JAKARTA – beritalima.com, Hartono yang berprofesi sebagai Notaris sekaligus terdakwa perkara pemalsuan surat, bisa bernafas Lega. Pasalnya, dalam tingkat Kasasi ia divonis 4 tahun penjara, namun dalam tingkat Peninjuan Kembali (PK) dinyatakan tidak bersalah.
Dalam website resmi Pengadilan Negeri Gianyar Bali oleh majelis Peninjauan Kembali perkara nomor 41PK/Pid/2021 tertanggal 15 September 2021 menyatakan terpidana Hartono, S.H tidak terbukti secara sah dan meyakinkan bersalah melakukan perbuatan sebagaimana yang didakwakan dalam surat dakwaan penuntut umum.
Membebaskan terpidana tersebut oleh karena itu dari semua dakwaan. Memerintahkan terpidana dibebaskan seketika. Memulihkan hak terpidana dalam kemampuan, kedudukan dan harkat serta martabatnya.
Atas putusan tersebut, Jaksa Penuntut Umum (JPU) dari Kejaksaan Negeri Gianyar mengajukan perlawan dengan upaya hukum Peninjuan Kembali (PK) berdasarkan UU RI Nomor 11 Tahun 2021 tentang perubahan atas UU Nomor 16 tahun 2004 Tentang Kejaksaan Republik Indonesia pada Pasal 30c huruf h.

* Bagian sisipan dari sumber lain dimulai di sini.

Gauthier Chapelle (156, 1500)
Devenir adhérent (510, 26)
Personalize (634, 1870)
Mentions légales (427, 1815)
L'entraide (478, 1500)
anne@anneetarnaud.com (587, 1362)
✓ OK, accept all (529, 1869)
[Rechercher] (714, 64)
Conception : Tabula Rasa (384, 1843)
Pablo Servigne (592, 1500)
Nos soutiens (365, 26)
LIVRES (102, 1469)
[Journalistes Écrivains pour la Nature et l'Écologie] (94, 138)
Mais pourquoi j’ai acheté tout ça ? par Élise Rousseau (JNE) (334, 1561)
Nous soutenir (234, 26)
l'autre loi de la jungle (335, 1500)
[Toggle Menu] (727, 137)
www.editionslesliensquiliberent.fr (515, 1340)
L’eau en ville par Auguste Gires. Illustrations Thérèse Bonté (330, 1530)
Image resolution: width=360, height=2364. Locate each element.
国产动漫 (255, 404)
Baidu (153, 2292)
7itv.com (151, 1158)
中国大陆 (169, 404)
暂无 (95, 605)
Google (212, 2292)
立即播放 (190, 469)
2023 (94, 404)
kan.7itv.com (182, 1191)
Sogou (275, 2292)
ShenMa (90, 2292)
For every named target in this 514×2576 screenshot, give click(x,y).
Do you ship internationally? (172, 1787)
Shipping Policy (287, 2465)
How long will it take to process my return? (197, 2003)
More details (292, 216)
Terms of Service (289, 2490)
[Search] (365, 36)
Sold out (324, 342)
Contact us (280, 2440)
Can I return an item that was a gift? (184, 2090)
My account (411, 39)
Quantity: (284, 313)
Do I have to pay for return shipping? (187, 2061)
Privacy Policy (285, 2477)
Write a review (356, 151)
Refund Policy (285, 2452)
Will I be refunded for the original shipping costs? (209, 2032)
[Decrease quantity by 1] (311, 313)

Sementara, Singgih Tomi Gumilang, S.H. M.H. selaku tim kuasa hukum Hartono, S.H langsung mengajukan Judicial Review UU Kejaksaan RI tersebut ke Mahkamah Konstitusi secara online melalui simpel.MKRI.id dengan nomor: 24/PAN.ONLINE/2023 pada 7 Februari 2023.
“Kami telah menyerahkan berkas permohonan lengkap kepada ibu Nurul Quraini pada 8 Februari 2023 jam 14:18 WIB, di bagian penerimaan perkara konstitusi pada Mahkamah Konstitusi Republik Indonesia dengan tanda terima nomor: 15-1/PUU/PAN.MK/AP3,” kata Singgih.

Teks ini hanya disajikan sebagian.